What this task involves:
Using the listing below, copy exactly the lines from the one containing "Click the Programas" to the one containing "Task: Collapse the アルブミン ALB section with 閉じる", both lines included, and no others.
** Data section follows **
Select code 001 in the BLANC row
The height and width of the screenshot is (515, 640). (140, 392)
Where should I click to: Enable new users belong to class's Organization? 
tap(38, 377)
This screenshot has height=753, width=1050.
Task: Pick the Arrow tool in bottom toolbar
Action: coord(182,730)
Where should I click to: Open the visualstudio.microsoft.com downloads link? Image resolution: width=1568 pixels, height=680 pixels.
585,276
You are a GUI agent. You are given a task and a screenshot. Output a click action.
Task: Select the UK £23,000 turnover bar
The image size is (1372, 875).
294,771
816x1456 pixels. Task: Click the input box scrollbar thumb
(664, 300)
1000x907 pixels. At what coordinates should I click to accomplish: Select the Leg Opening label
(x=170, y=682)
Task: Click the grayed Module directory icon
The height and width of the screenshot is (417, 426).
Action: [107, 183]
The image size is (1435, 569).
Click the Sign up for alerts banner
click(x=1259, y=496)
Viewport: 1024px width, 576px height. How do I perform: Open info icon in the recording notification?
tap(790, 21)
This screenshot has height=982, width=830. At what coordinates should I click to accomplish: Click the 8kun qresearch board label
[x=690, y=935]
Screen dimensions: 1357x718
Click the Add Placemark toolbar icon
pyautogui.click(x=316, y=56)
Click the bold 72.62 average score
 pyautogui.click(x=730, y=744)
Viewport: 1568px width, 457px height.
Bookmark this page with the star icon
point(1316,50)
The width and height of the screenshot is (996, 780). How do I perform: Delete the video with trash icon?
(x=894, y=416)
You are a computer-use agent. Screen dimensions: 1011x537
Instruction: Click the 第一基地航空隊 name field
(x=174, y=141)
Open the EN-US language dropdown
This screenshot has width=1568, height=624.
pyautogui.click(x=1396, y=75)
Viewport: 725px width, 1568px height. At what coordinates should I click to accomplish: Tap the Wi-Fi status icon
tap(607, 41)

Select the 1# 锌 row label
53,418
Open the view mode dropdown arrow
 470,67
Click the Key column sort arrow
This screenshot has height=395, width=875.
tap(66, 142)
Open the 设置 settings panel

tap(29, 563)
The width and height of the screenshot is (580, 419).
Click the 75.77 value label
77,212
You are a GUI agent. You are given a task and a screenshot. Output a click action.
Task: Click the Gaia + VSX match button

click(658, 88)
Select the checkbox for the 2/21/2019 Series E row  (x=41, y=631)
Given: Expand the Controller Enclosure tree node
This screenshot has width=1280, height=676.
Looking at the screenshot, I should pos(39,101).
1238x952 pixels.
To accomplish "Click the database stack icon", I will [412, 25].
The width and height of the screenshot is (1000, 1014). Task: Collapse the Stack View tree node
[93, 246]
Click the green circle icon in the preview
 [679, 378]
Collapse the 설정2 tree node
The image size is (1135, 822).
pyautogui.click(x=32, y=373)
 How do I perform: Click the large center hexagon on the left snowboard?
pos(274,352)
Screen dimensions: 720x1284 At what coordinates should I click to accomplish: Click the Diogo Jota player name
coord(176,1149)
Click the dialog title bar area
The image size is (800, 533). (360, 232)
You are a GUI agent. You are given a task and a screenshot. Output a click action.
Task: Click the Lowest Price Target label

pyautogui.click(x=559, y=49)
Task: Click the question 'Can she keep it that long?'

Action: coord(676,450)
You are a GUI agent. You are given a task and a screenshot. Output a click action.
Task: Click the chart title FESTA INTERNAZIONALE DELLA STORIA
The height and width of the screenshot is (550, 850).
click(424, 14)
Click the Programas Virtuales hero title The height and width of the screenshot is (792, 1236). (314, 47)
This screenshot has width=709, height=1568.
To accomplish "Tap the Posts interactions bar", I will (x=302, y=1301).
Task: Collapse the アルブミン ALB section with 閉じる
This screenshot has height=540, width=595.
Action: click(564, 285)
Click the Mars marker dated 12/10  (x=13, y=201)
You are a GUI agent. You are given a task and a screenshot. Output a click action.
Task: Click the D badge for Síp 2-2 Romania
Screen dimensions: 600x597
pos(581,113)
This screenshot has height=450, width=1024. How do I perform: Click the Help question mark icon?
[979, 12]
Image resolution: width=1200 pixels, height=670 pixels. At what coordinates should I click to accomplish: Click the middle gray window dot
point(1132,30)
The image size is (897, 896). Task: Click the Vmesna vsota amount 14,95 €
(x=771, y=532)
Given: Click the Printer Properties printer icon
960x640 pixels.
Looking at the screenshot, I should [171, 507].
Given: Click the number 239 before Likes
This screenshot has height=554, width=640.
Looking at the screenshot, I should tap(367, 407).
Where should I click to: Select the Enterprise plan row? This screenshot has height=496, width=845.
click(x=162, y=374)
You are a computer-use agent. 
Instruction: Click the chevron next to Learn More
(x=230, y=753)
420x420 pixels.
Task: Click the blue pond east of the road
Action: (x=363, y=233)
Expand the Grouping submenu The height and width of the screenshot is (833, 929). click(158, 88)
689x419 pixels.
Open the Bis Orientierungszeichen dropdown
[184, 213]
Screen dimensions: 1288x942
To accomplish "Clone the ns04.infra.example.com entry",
** End of Data section **
Solution for this problem:
Click the Programas Virtuales hero title The height and width of the screenshot is (792, 1236). (314, 47)
This screenshot has width=709, height=1568.
To accomplish "Tap the Posts interactions bar", I will (x=302, y=1301).
Task: Collapse the アルブミン ALB section with 閉じる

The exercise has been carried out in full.